Linear Regression

At its core, linear regression is about finding a line that best summarizes the relationship between our input (x) and output (y). Imagine our data as points on a graph. Our goal is to draw one straight line through those points that is as close to all of them as possible

For Example, Let’s use our student data

Hours Studied (x)	Exam Score (y)
1	2
2	4
3	5
4	4
5	5
If we plot this, we get a scatter of points

Exam Score
6 |                          
5 |            ●        ●
4 |        ●        ●
3 |
2 |    ●
1 |
0 +--------------------------------
    0   1   2   3   4   5   6
          Hours Studied

Now, let’s try to draw two different lines through this data to see what “fitting” means.

Bad fit
Good fit

Visually, the green line is a better fit. Our model is the equation for that line
The Line Equation:
The formula for any straight line is: $\overset{y}{^} = w \cdot x + b$

$\overset{y}{^}$ (y-hat): This is our predicted output value (e.g., predicted exam score).
$x$ : This is our input value (e.g., hours studied).
$w$ : The weight (or slope). It controls the steepness of the line. A bigger w means that for every hour studied, the predicted score increases more.
$b$ : The bias (or y-intercept). It’s the value of $\overset{y}{^}$ when $x = 0$ . You can think of it as a baseline prediction.

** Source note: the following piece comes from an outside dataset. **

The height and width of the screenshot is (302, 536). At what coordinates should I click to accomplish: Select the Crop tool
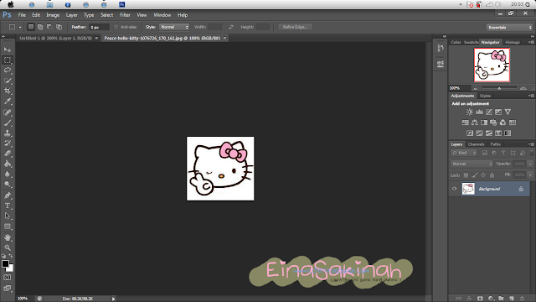(x=8, y=91)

Finding the “best fit line” is just a search for the optimal values of w and b But this is for one input, and when we’re expanding to More Inputs

Q What if we want to predict a house price based on its size (x1) and the number of bedrooms (x2)? The model scales easily. Instead of a line, we are now fitting a plane ?
A $\overset{y}{^} = w_{1} \cdot x_{1} + w_{2} \cdot x_{2} + b$ The principle is identical: find the weights (w1, w2) and bias (b) that make the predictions closest to the actual house prices

Loss Function

Our eyes can tell us the green line is better than the red one. But to find the best line, a computer needs a precise, mathematical way to measure how “bad” any given line is. This measurement is called the loss function. A high loss means a bad fit. A low loss means a good fit
Our goal is to find the w and b that give the lowest possible loss

Mean Squared Error (MSE):
The most common loss function for regression is the Mean Squared Error. We calculate it in three steps for every point in our data: $J (w, b) = \frac{1}{n} \sum_{i = 1}^{n} (\overset{y}{^}_{i} - y_{i})^{2}$

Calculate the error: For a single point, find the difference between the predicted value and the actual value. This vertical distance is called the residual error = predicted_y - actual_y or $\overset{y}{^}_{i} - y_{i}$
Square the error: We square the error to get rid of negative signs (so errors don’t cancel each other out) and to penalize large errors much more than small ones. An error of 3 becomes 9, while an error of 10 becomes 100 squared_error = (error)^2
Take the mean: We calculate the squared error for all our data points and then take the average. This gives us a single number that represents the overall quality of our line

Calculating Loss for Two Lines:
Let’s prove with math that our visual intuition was right

Data: xs = [1, 2, 3, 4, 5], ys = [2, 4, 5, 4, 5]
Line 1 (Bad Guess): $\overset{y}{^} = 1 \cdot x + 1$ (Here, w=1, b=1)
Line 2 (Better Guess): $\overset{y}{^} = 0.6 \cdot x + 2.5$ (Here, w=0.6, b=2.5)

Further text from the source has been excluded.